Wednesday, July 24, 2013
Early look at the Indiana Hoosiers
By Josh Moyer
Every weekday over the next two weeks, NittanyNation will take a closer look at a different game this season and how the matchup stacks up for PSU. Up today: Indiana.
The Hoosiers last won a bowl game in 1991, before PSU joined the Big Ten. But head coach Kevin Wilson is slowly turning things around -- and this could be the season in which it all comes together.
No, Indiana won't challenge for the conference title or for a major bowl. But the Hoosiers return 21 of 24 starters, and going bowling for the first time in six years is a definite possibility.
The Hoosiers have one of the better offenses in the Big Ten but, in Dr.
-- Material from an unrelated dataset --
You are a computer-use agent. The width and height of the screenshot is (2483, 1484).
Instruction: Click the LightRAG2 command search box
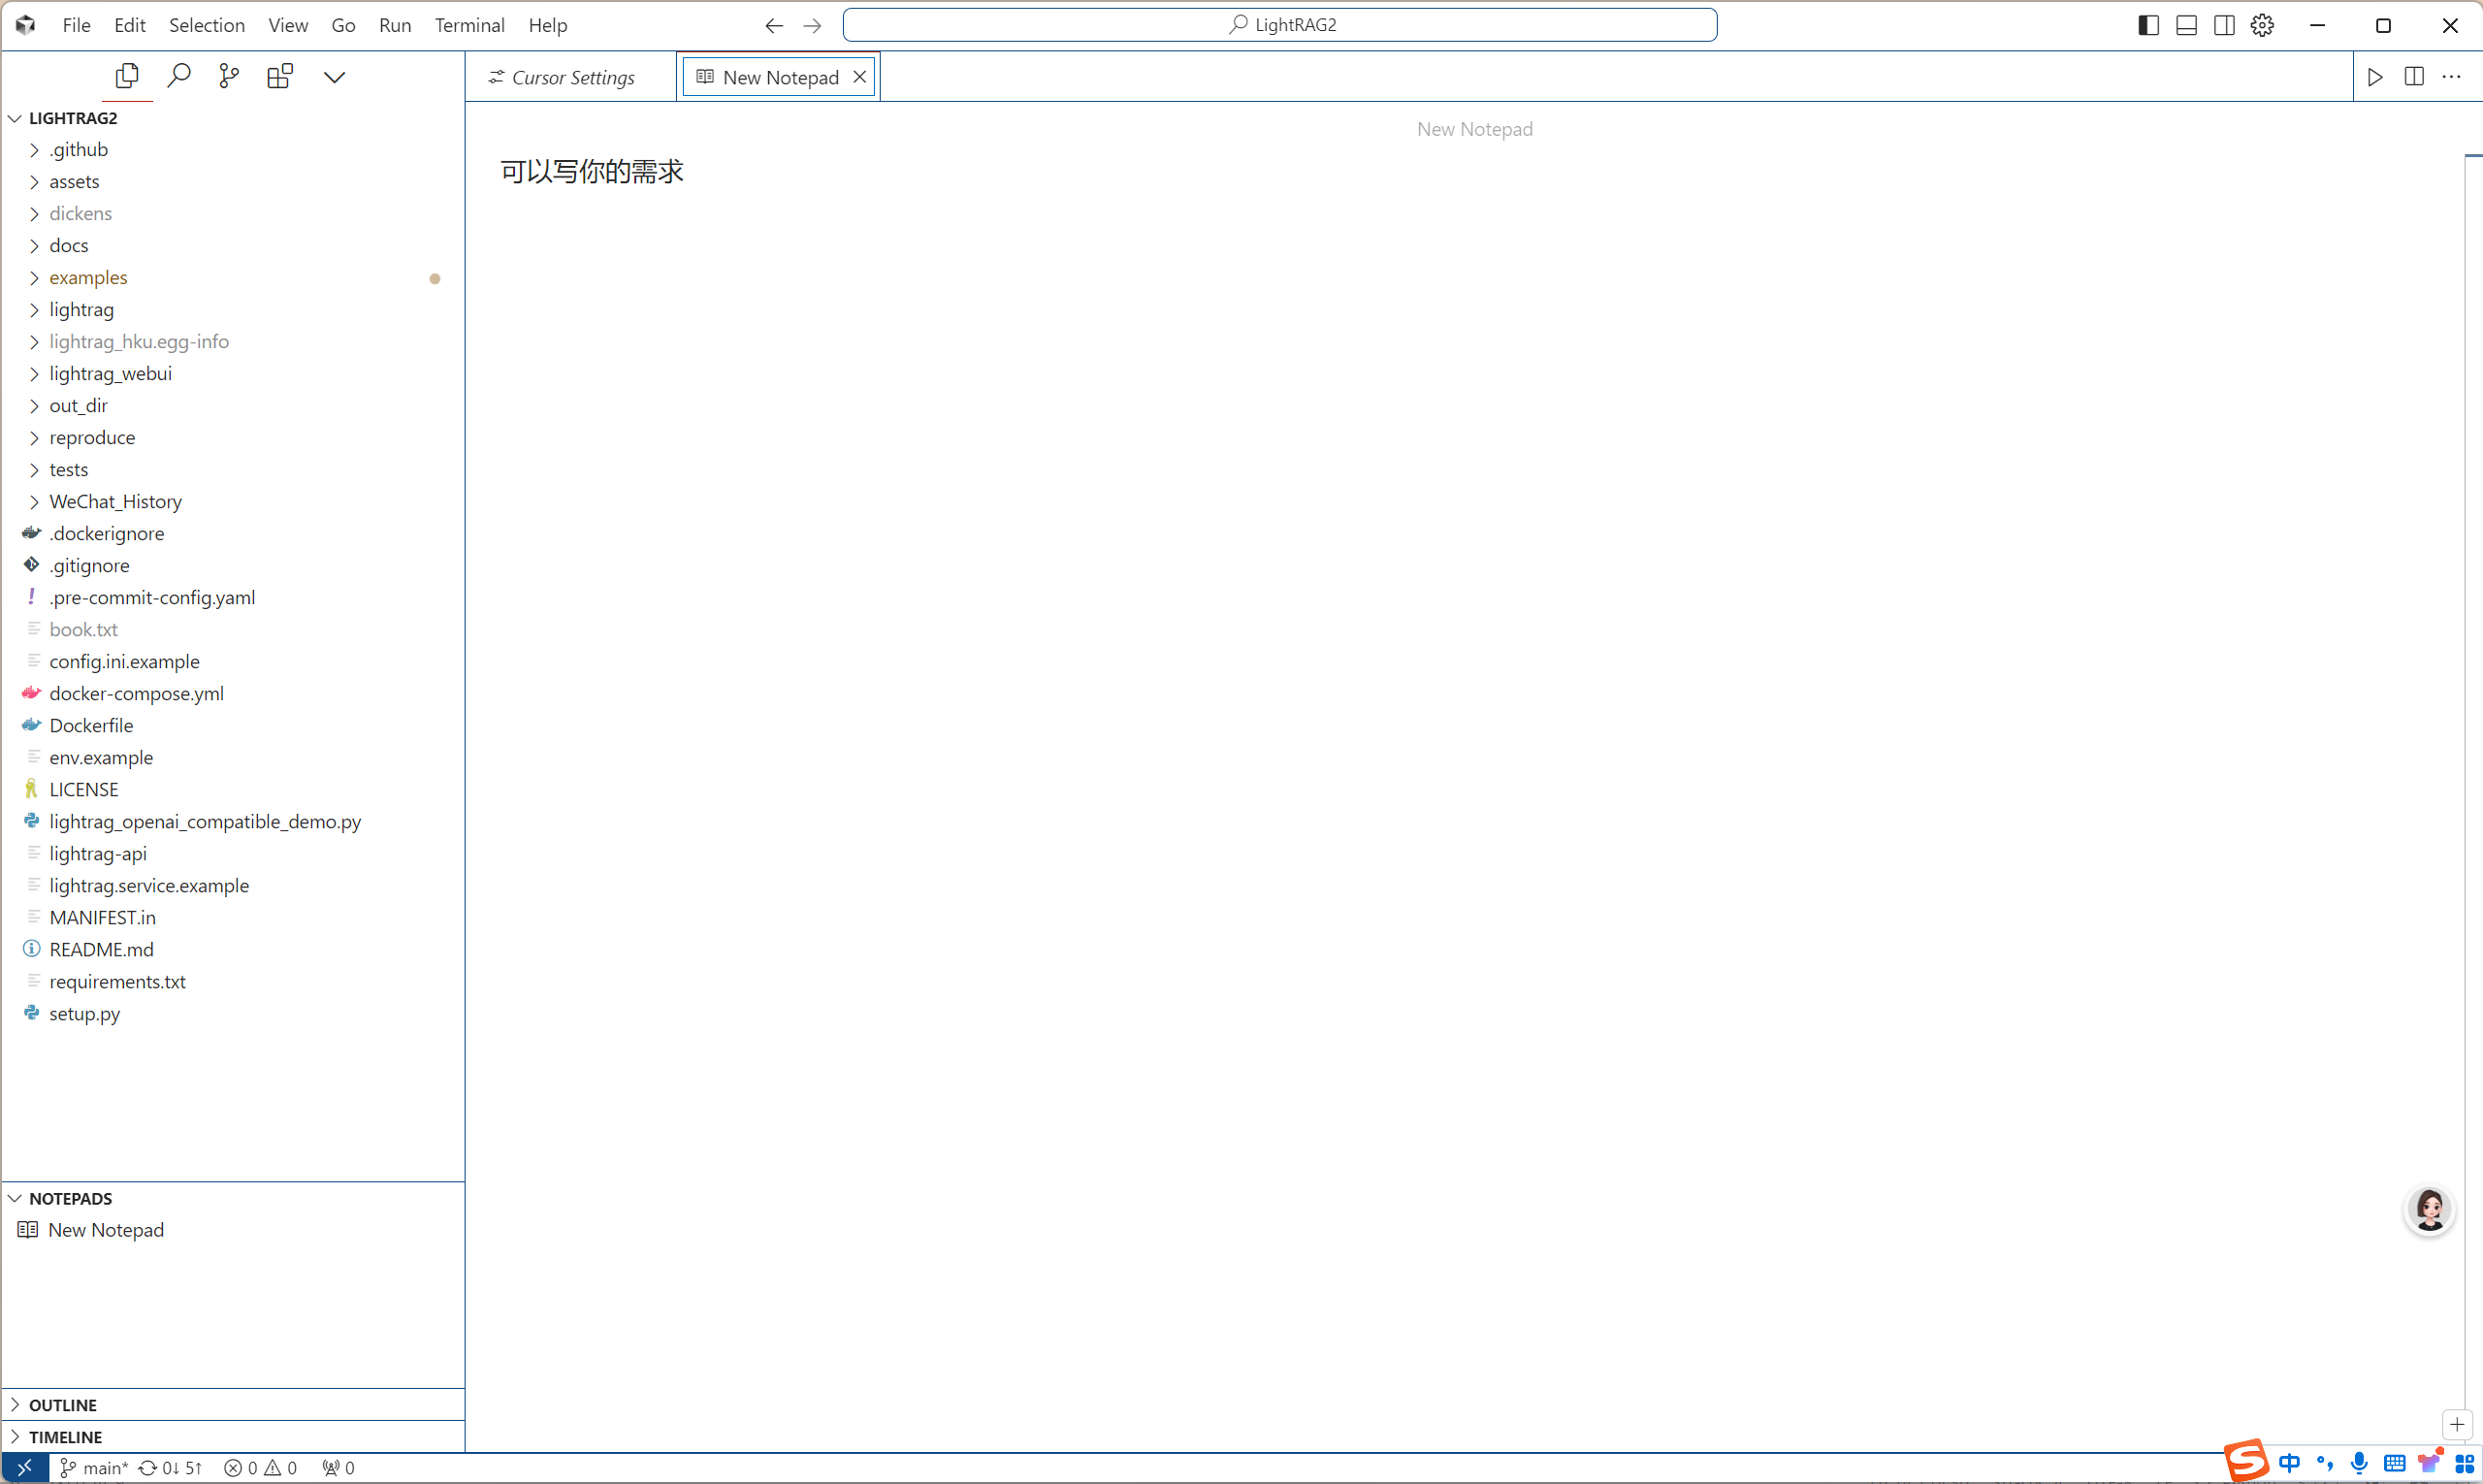1280,25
Jekyll-like fashion, it also had one of the worst defenses in the country last season. Wilson and company led Indiana to the nation's 17th-best passing attack, but it didn't crack the top 100 in total defense, scoring defense or rush defense.
There's a lot of work left to be done for Indiana, but this team could pose a challenge to Penn State for a change. The Nittany Lions remain the obvious favorites, but this game is no longer a lock.
When: Oct. 5 at Memorial Stadium, Bloomington, Ind. (time and TV TBA)
Last season: Indiana was 4-8, 2-6 Big Ten.
Series history: PSU leads 16-0
Biggest question marks: The interior of the defense has to top the list of Indiana concerns. The Hoosiers' rush defense was nothing short of pathetic last season, allowing more than 230 yards per game, and it might be worse off this season without its two starting defensive tackles.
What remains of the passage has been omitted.